The huge runup in the commercial sector was part and parcel of the even huger run up in the technology sectors that drove this last great economic expansion.  When the change came, we were comforted by the fact that it was due to sub lease space and other subtle factors.

Well into 2002, how is the housing sector doing?  As with all real estate markets, it's difficult to generalize, but it's necessary to at least try.  There is every sign that the high end has tapered off over the past several months.  Properties are languishing on the market; high asking prices are meeting resistance. This development makes most sense since the national corporate contraction very directly affects those who can afford the most expensive homes.

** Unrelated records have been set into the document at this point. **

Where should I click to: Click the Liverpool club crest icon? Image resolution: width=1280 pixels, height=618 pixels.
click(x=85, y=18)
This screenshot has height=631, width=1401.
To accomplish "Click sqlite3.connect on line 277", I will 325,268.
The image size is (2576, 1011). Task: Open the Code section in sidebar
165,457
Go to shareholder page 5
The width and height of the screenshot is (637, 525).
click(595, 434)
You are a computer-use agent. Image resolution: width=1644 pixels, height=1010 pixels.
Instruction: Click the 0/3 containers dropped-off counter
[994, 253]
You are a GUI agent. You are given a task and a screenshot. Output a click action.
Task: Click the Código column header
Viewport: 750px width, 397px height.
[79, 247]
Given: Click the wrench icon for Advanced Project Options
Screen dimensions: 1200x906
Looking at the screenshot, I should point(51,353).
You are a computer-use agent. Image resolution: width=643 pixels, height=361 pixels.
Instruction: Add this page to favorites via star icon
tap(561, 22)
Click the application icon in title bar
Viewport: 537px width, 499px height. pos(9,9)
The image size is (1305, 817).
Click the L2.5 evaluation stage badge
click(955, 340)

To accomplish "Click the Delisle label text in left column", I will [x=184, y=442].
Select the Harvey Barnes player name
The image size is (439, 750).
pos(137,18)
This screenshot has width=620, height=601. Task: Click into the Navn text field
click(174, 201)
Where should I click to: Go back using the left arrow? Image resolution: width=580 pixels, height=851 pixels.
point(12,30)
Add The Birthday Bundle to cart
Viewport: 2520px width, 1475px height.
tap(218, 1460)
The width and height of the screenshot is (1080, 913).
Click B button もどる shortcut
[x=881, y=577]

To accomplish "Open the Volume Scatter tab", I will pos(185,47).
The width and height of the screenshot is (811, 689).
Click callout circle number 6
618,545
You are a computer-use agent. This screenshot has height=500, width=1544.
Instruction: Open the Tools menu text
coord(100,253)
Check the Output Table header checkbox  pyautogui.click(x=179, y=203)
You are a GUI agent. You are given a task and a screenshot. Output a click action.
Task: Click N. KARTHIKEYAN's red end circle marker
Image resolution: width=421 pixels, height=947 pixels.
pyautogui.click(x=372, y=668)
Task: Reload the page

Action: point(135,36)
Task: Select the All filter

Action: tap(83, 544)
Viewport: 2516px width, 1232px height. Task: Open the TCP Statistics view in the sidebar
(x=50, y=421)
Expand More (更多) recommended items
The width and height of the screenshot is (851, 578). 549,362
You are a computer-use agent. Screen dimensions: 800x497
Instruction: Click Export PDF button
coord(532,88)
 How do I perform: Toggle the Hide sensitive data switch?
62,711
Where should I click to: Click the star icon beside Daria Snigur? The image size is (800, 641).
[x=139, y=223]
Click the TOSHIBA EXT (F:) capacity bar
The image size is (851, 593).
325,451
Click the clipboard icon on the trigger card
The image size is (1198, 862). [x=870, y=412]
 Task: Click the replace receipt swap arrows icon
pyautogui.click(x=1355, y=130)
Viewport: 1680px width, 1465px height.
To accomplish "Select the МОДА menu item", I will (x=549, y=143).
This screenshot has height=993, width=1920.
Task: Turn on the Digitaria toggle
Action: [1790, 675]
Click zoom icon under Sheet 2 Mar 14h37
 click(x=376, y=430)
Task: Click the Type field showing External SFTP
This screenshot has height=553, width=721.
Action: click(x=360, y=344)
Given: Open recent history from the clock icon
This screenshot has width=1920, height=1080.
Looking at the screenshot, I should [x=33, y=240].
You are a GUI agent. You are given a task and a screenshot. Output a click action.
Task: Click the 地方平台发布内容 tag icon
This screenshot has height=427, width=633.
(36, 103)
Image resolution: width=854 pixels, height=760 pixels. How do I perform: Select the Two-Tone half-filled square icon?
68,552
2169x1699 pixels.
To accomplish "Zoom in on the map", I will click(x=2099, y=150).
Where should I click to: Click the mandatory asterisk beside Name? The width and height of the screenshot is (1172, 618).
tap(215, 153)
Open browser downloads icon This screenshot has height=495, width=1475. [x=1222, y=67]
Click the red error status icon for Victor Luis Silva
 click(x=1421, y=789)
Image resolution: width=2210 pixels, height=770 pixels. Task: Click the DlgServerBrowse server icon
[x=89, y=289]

New construction continues to enjoy steady demand, mostly because of the inherent shortage of land and new housing in the region.  The condominium market does not seem overbuilt just yet.

The most interesting development may be in the multi-family rental market.  While the prices of two families in most areas in the Greater Boston Market are still strong and stable, many owners complain that they have stubborn vacancies and resistance to asking rents for the first time in years.  Many agents note that tenants are not always paying the entire rental fee and that many landlords are offering a month free or other incentives to rent.

With all the discussion about housing shortages and lack of affordable multi-family housing, a large number of luxury apartments were created.  Again, the top end was served: this is true both of rental and sales markets.  Is this the outcome that was desired?

Final Thoughts. Is housing in for a fall this fall?  It has been observed more than once that real estate is a lagging indicator and housing even a greater lagging indicator.  We have observed housing overhangs before, during the late 1980's early 1990's: during those calamitous times, housing followed belatedly but very decisively.

As the markets just saw in commercial sectors, it's easy to say the correction will come, it's harder to know just when.  As the recently concluded past tells us, when the highs feel too high, lows surely are in the offing.

What will happen this time, if anything?  And, more important, what form will it take?  To most, it's truly unclear where the consumer portion of the economy is headed.  It's clear that consumers are carrying a lot of debt.  The loss of a job or a major account represents the difference between carrying the debt uncomfortably and being between a rock and a hard place.

Many factors suggest that an overall economic turn toward the positive is "just around the corner." There are as many factors that suggest the opposite.  Certainly some national and international events, which, if they come to pass, could delay the turnaround measurably.

It's wise to err on the side of caution.  That's because there's not much to be said for predicting.  If there are surprises and unexpected twists and turns in the future, housing will be in for its share of the down cycle.  However, the market does not operate totally as a monolith.  While the high end may languish, the entry level market remains strong.  The mid markets benefit from an aging move up or laterally shifting population. 

As an aside, this is also true with retail as well: markets here have seen rapid penetration by national companies where similar phenomena have taken place throughout the country. After years of relative neglect, the New England consumer is getting a chance to feel what the rest of the country has been experiencing.

How do appraisers fit in?  Recently, appraisers have enjoyed a surge of popularity as their numbers have not swelled to completely meet recent demand for their services.  Does this issue of value pressure arise now?  It's still an issue and always will be.

Now is not the time to gamble with values.  The market has continued to outsmart even the most savvy of sages.  It's a loser's game, though.  Appraising is not gambling.  At its best, appraising is a cold hard look at reality.  This is the best time to practice appraising in its purest form.